Los mejores resultados cosméticos se observan en las cicatrices recientes y en cicatrices de menos de dos años de evolución. Otra novedad es la silicona en crema, cuya ventaja es que en zonas visibles puede pasar inadvertida aunque se debe aplicar de forma repetida cada 6 u 8 horas.

 

Apósitos adhesivos hidroactivos de poliuretano

Son apósitos con capacidad adhesiva compuestos por poliuretano, cuya aplicación es fácil e indolora y puede llevarse a cabo por parte del paciente sin riesgo de complicaciones. Actúan mejorando la elasticidad de la piel, el color y la elevación excesiva de las cicatrices.

Se ha demostrado que este tipo de apósitos ayuda a la curación de la herida y a la maduración de la cicatriz. Su aplicación, tanto durante la curación de la herida como durante un período de tratamiento adicional (unas 6 semanas), crea las condiciones ideales para el proceso de reestructuración del tejido cicatricial e intensifican significativamente el proceso de maduración cicatricial, dando lugar a unos mejores resultados cosméticos.
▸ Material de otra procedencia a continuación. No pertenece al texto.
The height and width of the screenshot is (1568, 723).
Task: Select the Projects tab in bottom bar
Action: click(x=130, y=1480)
En un estudio comparativo, intraindividual, aleatorizado y sobre cicatrices de más de dos años de antigüedad se evaluó el efecto de 4 tratamientos en el estado funcional y cosmético de cicatrices maduras. Los tratamientos indicados fueron: apósito de poliuretano solo, apósito de poliuretano más compresión, compresión sola y compresión más lámina de silicona durante 8 semanas. En este estudio se demostró que incluso cicatrices consideradas plenamente maduras pueden experimentar cambios funcionales y cosméticos significativos. Los beneficios más acusados se obtuvieron con la combinación de compresión más apósito de poliuretano o lámina de silicona y las mejorías se mantuvieron durante todo el tiempo de seguimiento que fue de 12 meses.
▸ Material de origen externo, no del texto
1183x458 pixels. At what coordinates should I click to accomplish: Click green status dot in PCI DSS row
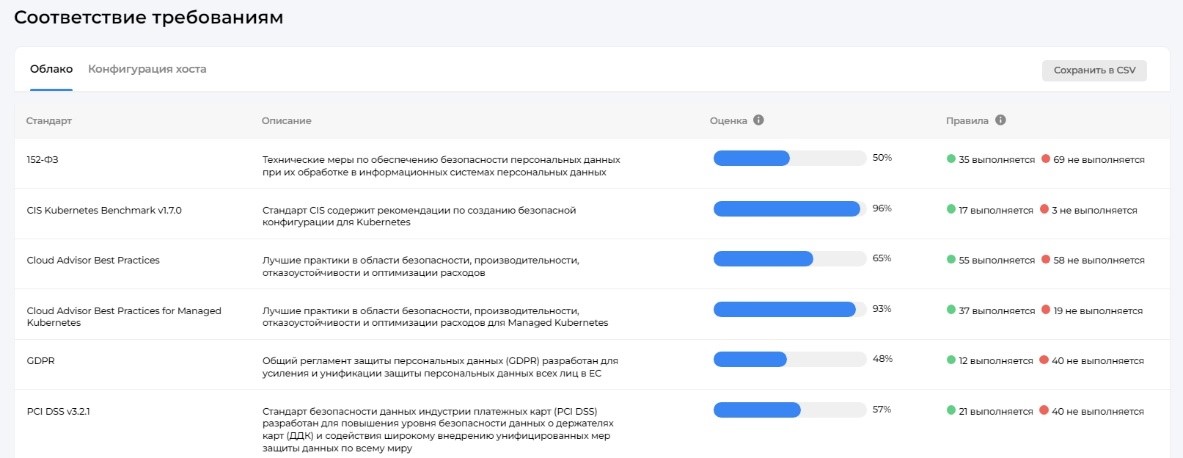click(951, 410)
Dado que el uso de apósitos sobre partes visibles del cuerpo durante el día puede ser problemático por razones cosméticas, se diseñó otro estudio en el que se comparó si existían diferencias según el tiempo de aplicación de este tipo de apósitos. Se compararon dos grupos con cicatrices tratadas con el mismo apósito durante 12 horas (toda la noche) en un grupo y 24 horas en el otro grupo. Se observó que al cabo de 8 semanas no se habían registrado diferencias significativas entre las cicatrices tratadas con los apósitos autoadhesivos durante 12 horas y las tratadas durante 24 horas al día.
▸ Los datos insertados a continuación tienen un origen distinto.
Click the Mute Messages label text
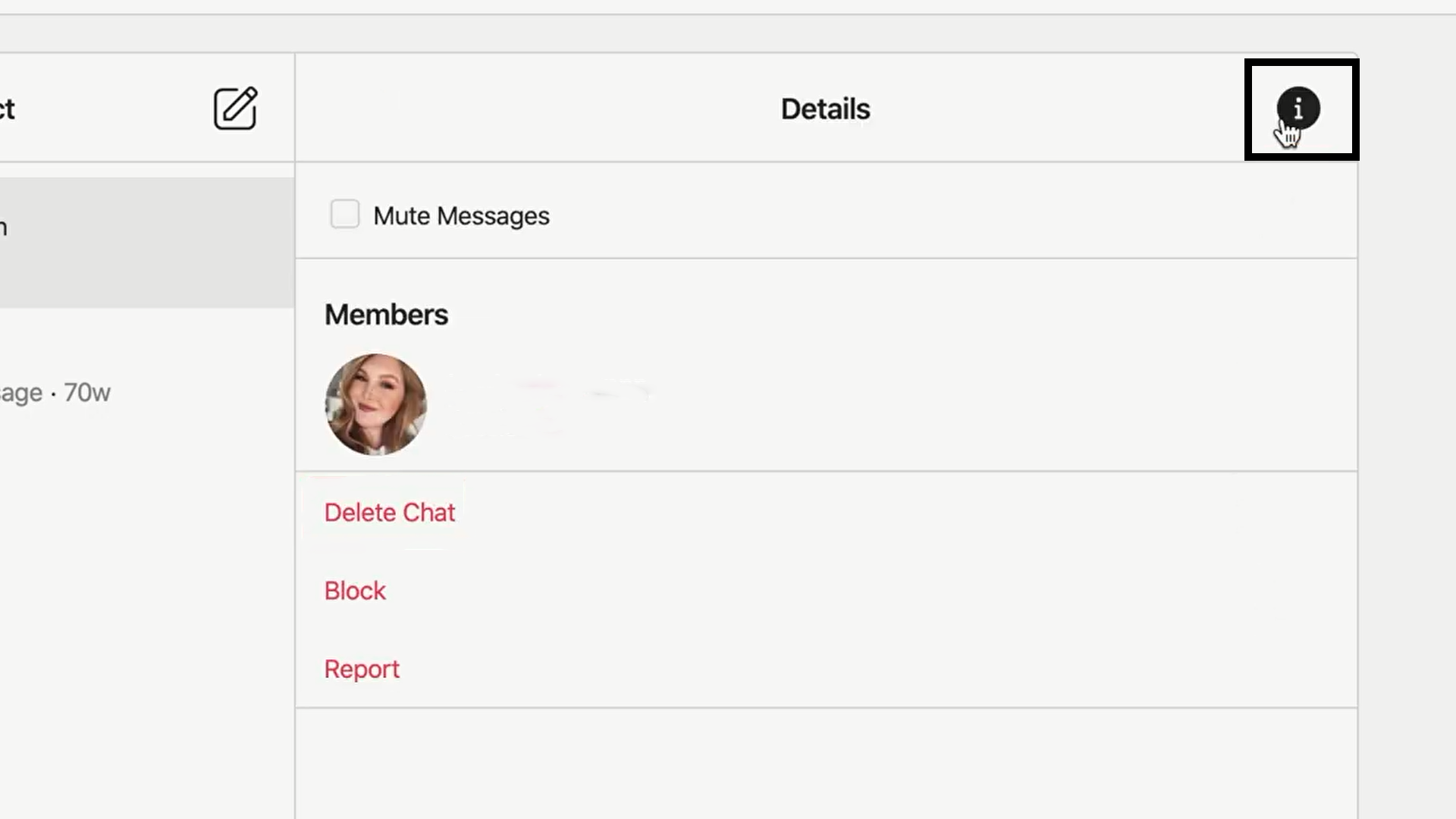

Se ha comprobado que después de un año de tratamiento se produce una mejoría de la pigmentación, grosor, flexibilidad y vascularización en las cicatrices tratadas con este tipo de apósitos. *

 

El tratamiento de compresión de las cicatrices, combinado con apósitos de poliuretano o láminas de silicona, ha dado muy buenos resultados

 

BIBLIOGRAFÍA GENERAL

Shaffer JJ, Taylor SC, Cook-Bolden F. Keloidal scars: a review with critical look at therapeutic options. J Am Acad Dermatol 2002;46:S63-97.

Klopp R, Niemer W, Fraenkel M, von der Weth A. Efecto de cuatro tratamientos variantes en el estado funcional y cosmético de las cicatrices maduras. J Wound Care 2000;9(7).

Klopp R, Niemer W, Von der Weth A. Estudio randomizado y comparativo de los efectos de diferentes modalidades de apósitos en la formación de cicatrices tras incisiones quirúrgicas. J Wound Care 2001;10(5).

Bielsa I. Tumores mesenquimales. En: Ferrandiz C. Dermatología Clínica. Madrid: Mosby, 1996.

Dover JS. Pocket guide to cutaneous medicine and surgery. Pennsylvania: WB Saunders Company, 1996.